Ask HN: How to Monetise a Niche Website? - marinaview
What are the best ways to monetise a website that doesn&#x27;t have a ton of traffic, but does provide a value to a small group of enthusiasts. Anyone with experience?
======
marc_io
It depends on the niche and the kind of value the website provides. Some
niches are easier to monetize, even with relatively low traffic.

So I would say that you should find out in the first place if you're in a
niche with a good potencial for monetization.

You may be in a niche that provides value, but maybe your audience — for
several reasons — are just not interested in paying for what you are offering.

The specific method used to monetize the website will be a direct consequence
of this.

Here's some monetization options you should consider:

\- Gated content (courses, ebooks).

\- Affiliate marketing.

\- Consultations.

\- Services.

\- Job boards) and other kind of listings that provide value).
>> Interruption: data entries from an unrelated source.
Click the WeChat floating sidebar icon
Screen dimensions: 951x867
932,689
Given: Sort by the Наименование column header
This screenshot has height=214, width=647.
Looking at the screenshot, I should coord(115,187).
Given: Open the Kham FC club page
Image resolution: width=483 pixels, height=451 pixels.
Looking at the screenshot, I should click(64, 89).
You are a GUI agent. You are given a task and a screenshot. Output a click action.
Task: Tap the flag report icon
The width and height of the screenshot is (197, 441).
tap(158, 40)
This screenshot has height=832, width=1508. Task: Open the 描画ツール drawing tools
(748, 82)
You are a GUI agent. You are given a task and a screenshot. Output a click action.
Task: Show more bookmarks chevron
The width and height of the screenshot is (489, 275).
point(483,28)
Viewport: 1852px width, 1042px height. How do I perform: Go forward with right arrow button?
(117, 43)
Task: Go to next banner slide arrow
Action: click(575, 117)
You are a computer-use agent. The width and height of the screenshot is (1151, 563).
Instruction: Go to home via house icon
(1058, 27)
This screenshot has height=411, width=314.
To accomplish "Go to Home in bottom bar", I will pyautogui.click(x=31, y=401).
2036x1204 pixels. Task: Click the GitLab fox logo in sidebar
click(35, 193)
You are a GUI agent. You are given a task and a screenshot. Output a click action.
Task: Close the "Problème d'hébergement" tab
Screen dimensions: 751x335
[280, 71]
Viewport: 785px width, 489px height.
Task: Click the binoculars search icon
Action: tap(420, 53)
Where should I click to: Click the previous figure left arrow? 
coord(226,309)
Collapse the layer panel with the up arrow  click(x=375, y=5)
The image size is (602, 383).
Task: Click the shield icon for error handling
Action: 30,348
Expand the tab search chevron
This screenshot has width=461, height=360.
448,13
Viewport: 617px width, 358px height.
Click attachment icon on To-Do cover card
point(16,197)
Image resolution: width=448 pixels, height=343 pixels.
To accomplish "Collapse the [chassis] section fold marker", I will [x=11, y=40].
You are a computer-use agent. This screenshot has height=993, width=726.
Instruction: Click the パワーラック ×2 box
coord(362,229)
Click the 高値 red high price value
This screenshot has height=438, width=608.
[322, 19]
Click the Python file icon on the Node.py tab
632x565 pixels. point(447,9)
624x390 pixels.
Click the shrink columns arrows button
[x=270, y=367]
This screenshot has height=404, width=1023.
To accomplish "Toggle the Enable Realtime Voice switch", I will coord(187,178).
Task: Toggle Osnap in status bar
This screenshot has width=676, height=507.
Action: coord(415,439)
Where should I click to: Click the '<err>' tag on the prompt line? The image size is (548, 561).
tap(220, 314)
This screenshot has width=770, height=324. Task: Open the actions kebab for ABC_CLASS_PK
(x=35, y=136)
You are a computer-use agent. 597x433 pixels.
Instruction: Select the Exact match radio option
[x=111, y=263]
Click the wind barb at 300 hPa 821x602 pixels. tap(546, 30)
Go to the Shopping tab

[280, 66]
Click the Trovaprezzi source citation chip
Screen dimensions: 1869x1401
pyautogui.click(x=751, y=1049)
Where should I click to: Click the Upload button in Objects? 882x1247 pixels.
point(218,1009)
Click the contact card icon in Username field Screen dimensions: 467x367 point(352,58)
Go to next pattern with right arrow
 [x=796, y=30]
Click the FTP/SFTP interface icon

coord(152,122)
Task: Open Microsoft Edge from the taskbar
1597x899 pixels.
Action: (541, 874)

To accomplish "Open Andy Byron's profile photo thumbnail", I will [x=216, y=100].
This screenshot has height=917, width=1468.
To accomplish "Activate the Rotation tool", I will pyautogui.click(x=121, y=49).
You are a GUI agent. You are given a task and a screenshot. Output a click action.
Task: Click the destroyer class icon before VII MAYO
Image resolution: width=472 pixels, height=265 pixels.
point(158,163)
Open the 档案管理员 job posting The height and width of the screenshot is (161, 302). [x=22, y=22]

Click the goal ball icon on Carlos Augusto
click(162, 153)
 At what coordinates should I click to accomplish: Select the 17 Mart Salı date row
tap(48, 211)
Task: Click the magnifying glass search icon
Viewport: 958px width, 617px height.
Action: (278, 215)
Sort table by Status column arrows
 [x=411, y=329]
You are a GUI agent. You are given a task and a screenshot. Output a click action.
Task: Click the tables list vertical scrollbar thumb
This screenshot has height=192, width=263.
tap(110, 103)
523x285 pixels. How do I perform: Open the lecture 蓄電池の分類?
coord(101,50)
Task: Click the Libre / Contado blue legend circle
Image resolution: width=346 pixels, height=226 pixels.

\- Physical products (yours or from 3rd party, like drop shipping).

You should also consider other strategies that are built on top of your main
monetization methods, like cross-selling, and upselling.

Obviously, if your site has only a small amount of traffic, you should skip
adding ads as an option as it will not be an effective monetization strategy
in this case.

------
Kwantuum
Depending on how small, a patreon-like solution might work, express that
you're open to feature requests but that you can't justify it without
compensation.

------
Trias11
Sign reseller agreements with relevant product manufacturers and sell them
from your website

------
buboard
in opensimworld.com, i sell self-serve advertising, and yearly subscriptions
for extra features (more than 5 pages / no ads). It doesn't make much but at
least justifies the server cost and occasional fixes.